Authored by Zachary Stieber via The Epoch Times (emphasis ours),
The protection against severe illness from so-called natural immunity remains superior to the protection bestowed by COVID-19 vaccines, according to a new study.
People who survived COVID-19 infection and were not vaccinated had sky-high protection against severe or fatal COVID-19, researchers in Qatar found.
“Effectiveness of primary infection against severe, critical, or fatal COVID-19 reinfection was 97.3 percent … irrespective of the variant of primary infection or reinfection, and with no evidence for waning. Similar results were found in sub-group analyses for those ≥50 years of age,” Dr.

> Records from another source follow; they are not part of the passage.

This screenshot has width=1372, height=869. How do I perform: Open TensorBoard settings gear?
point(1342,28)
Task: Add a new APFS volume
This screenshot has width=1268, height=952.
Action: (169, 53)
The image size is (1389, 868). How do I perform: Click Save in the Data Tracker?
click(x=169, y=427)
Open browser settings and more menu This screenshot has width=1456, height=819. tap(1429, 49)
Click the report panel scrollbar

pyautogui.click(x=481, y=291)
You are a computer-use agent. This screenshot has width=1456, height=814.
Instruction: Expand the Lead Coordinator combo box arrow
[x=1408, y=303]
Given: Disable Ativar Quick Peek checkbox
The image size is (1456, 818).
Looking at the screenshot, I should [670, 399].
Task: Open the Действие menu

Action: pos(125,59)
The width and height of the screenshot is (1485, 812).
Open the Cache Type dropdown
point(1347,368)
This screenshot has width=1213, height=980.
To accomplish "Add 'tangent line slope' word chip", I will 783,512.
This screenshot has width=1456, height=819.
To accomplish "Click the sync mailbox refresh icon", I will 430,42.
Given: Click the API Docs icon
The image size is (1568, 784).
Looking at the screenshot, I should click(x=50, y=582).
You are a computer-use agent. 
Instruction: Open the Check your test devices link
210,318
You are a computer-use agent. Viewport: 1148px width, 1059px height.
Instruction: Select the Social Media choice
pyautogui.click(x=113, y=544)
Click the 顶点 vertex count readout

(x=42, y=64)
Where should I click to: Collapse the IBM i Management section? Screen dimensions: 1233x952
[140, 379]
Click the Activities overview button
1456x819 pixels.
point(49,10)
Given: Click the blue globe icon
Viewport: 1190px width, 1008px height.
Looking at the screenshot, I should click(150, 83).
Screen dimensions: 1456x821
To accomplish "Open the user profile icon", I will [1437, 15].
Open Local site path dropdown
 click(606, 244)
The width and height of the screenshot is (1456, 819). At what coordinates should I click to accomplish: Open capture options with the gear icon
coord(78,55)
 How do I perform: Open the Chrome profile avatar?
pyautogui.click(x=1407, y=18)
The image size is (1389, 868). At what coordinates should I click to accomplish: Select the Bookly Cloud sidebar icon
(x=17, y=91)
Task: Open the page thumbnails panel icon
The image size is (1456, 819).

Laith Abu-Raddad, with Weill Cornell Medicine-Qatar, and colleagues said after studying long-term natural immunity in unvaccinated people.
That percentage is higher than the protection from COVID-19 vaccines, according to other studies and real-world data.
Swedish researchers, for instance, found in May that two doses of a vaccine were just 54 percent effective against the Omicron variant of COVID-19.
South African scientists, meanwhile, found the effectiveness of the AstraZeneca and Pfizer vaccines peaked at 88 percent, and quickly dropped to 70 percent or lower.
The Qatar group found natural immunity for over 14 months after a person’s first infection “remains very strong, with no evidence for waning, irrespective of variant.”
The study was published ahead of peer review on the website medRxiv.
Few researchers have studied natural immunity long-term among unvaccinated persons, in part because many of the people have eventually received a COVID-19 vaccine.
The vaccines, meanwhile, have waned against both infection and severe illness over time, triggering recommendations for booster doses, with some Americans even getting five doses within 10 months.
Natural Immunity Performs Poorly Against Reinfection
The vaccines were once said to provide close to 100 percent protection against symptomatic infection. They now provide under 50 percent protection against infection after a short period of time, even after booster doses, following the emergence of Omicron.